Red light for women-only insurance

2011-03-05 10:32

A landmark European Union (EU) court ruling this week has sent a frisson of fear through the South African insurance community.

The court found that UK insurers may not offer cheaper car ­insurance to women – even though extensive research shows that they are safer drivers.

The court also ruled that insurers could not use gender when determining retirement annuity prices. This means that men, who tend to have shorter life spans and pay lower rates, will pay more in future.

Some industry experts think that this could be the beginning of an actuarial horror story.

In South Africa, most insurers offer women lower rates. According to one large insurer, the average discount for car insurance is ­currently in the region of 10%.

This is based on empirical data that show a marked difference in accident rates.

Robyn Farrell, MD of 1st for Women Insurance Brokers, said: “We have statistical evidence that proves that women are involved in fewer accidents than men and that the average repair cost involved for a vehicle that was driven by a woman is less than one driven by a man.”

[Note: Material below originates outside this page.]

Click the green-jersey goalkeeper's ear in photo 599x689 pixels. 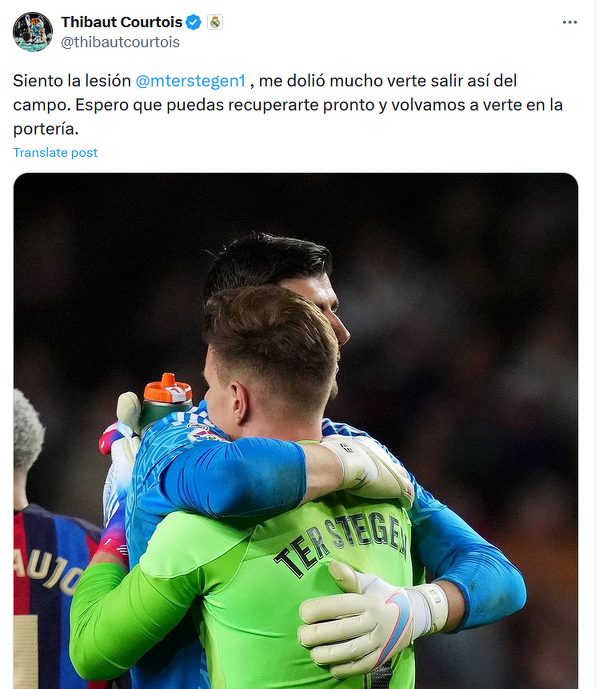240,403
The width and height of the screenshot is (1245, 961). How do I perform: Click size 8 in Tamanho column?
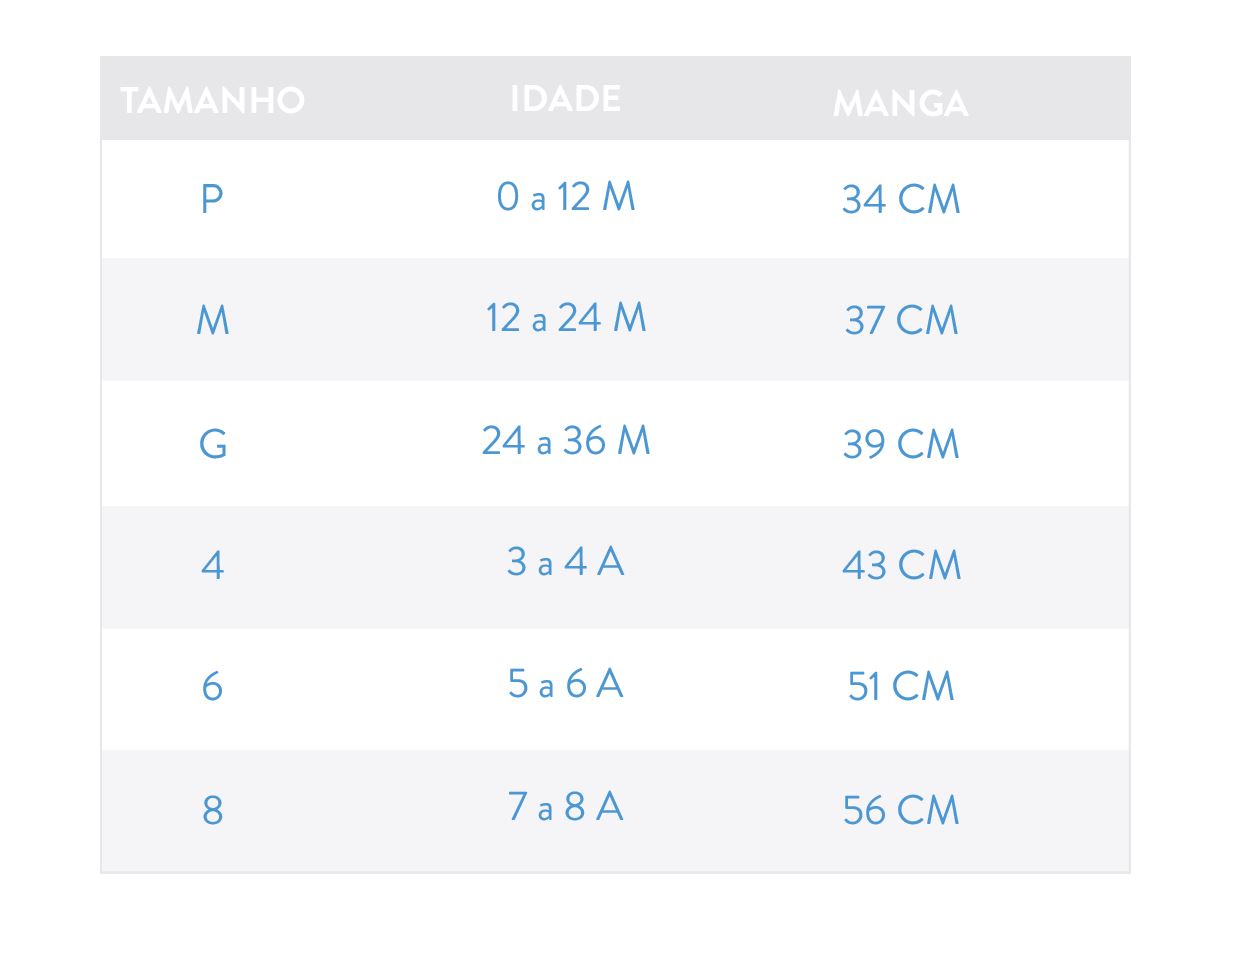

Christelle Fourie, MD of MUA Insurance Acceptances, a specialist underwriter owned by Hannover Re, says that below the age of 35, men are much more likely to be involved in accidents and their ­accidents are of a larger scale.

By 35, the risk starts to level out.

According to a representative of a large life insurer, when it comes to pension savings, there is also a big difference between the annuity products for males and females.

On average, though, women here only live a year longer than men.

In most Western countries, women live three years more than men, and in Japan eight years longer.

Fourie thinks the local market may be affected by the European ruling.

“While the ruling of the EU is not binding on South Africa’s ­insurance industry, it is becoming increasingly apparent that foreign judgments carry persuasive authority and can influence the decisions of our courts and legislators.”

Should a party decide to go to court to even out rates, it will take a number of years before a definitive ruling is made, she reckons.

But gender could only be the start. Fourie says in France there is momentum to remove “age discrimination” in insurance policies.

Danny Joffe, legal director of Hollard Select Brokers, does not believe that South Africa should follow the EU, and says that all ­indications are that government and legislators understand that risk differentiating is based on ­extensive empirical data.

The Constitution, which expressly prohibits all forms of discrimination, could provide food for thought in future lawsuits.

But Suzette Strydom, legal manager at the South African Insurance Association, says the Constitution refers to the term unfair ­discrimination as opposed to some countries that only define the term discrimination.